» Task statement
The full set of entries should be repeated without a single change.

(Items from a data source)
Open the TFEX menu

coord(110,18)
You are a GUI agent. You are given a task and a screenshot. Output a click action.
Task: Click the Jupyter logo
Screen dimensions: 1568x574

» Completed task
Open the TFEX menu

coord(110,18)
You are a GUI agent. You are given a task and a screenshot. Output a click action.
Task: Click the Jupyter logo
Screen dimensions: 1568x574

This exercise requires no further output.